**Set task A:** Name every person identified by name in the news excerpt about the airport drug-smuggling ring.
**Set task B:** Please carry on the news excerpt about the Kennedy Airport cocaine ring, picking up after its final sentence.

**Text passage:**

Officer Kimberly Brown, 32, a Rikers Island guard since June 2000, was fired after her arrest last month as the NYPD moved in to shut down the ring.

Police Commissioner Raymond Kelly said Brooklyn narcotics cops also nabbed Brown's boyfriend, Cleon Earl, and three baggage handlers at Kennedy Airport in a case that once again exposed the frailty of the nation's borders.

"It's a matter of concern and it's certainly a concern to homeland security," said Kelly at a news conference detailing the arrests.

Kelly headed the U.S. Customs Service during the Clinton administration.

"Obviously there's tremendous potential for contraband, [weapons of mass destruction], you name it, from getting into the country," Kelly said.

Since the early 1990s, bags packed with cocaine made their way into Kennedy Airport from Guyana, undetected by U.S. Customs.

Some 18 months ago, Brooklyn cops caught wind of the drug-smuggling ring, which allegedly brought 600 kilos of coke into the city every year.

Data listing:
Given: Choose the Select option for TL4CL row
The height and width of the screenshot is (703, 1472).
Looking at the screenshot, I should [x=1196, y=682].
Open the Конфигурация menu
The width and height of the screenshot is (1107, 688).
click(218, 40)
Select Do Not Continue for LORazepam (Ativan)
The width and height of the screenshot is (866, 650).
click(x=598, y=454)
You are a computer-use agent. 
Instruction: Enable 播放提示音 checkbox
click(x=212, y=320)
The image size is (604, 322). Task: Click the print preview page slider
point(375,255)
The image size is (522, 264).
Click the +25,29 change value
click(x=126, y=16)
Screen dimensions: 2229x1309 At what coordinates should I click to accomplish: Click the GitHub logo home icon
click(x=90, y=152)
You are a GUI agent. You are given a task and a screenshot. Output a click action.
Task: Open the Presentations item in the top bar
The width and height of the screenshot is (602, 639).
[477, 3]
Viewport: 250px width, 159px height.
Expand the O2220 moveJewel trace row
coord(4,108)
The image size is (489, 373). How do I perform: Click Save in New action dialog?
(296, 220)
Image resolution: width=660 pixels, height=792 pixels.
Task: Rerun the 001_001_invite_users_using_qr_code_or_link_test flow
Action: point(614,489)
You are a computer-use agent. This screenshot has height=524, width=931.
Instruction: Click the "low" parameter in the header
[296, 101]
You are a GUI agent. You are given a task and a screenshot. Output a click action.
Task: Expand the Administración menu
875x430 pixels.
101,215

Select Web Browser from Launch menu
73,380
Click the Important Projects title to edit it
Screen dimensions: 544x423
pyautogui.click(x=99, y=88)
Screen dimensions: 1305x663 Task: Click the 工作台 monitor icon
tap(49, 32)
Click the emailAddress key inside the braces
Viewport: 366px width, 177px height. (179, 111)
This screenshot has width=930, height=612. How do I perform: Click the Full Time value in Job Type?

**Exercise response A:** Kimberly Brown, Cleon Earl, Raymond Kelly

**Exercise response B:**
Two of the ring's leaders - Ansel Gouviea and Steven Gerrara - are being held on $10 million bail.

"There will be no option available to these people, other than going to trial or pleading guilty," said Brooklyn District Attorney Charles Hynes, who is prosecuting the case. "They ran a serious risk and they will pay the consequences."

The sting also netted two loaded guns, $400,000 and some 50 kilos of cocaine, most of it found in Brown's house, Kelly said.

Brown kept the drugs at her home in Queens Village, in plain sight and within reach of her kids, cops said.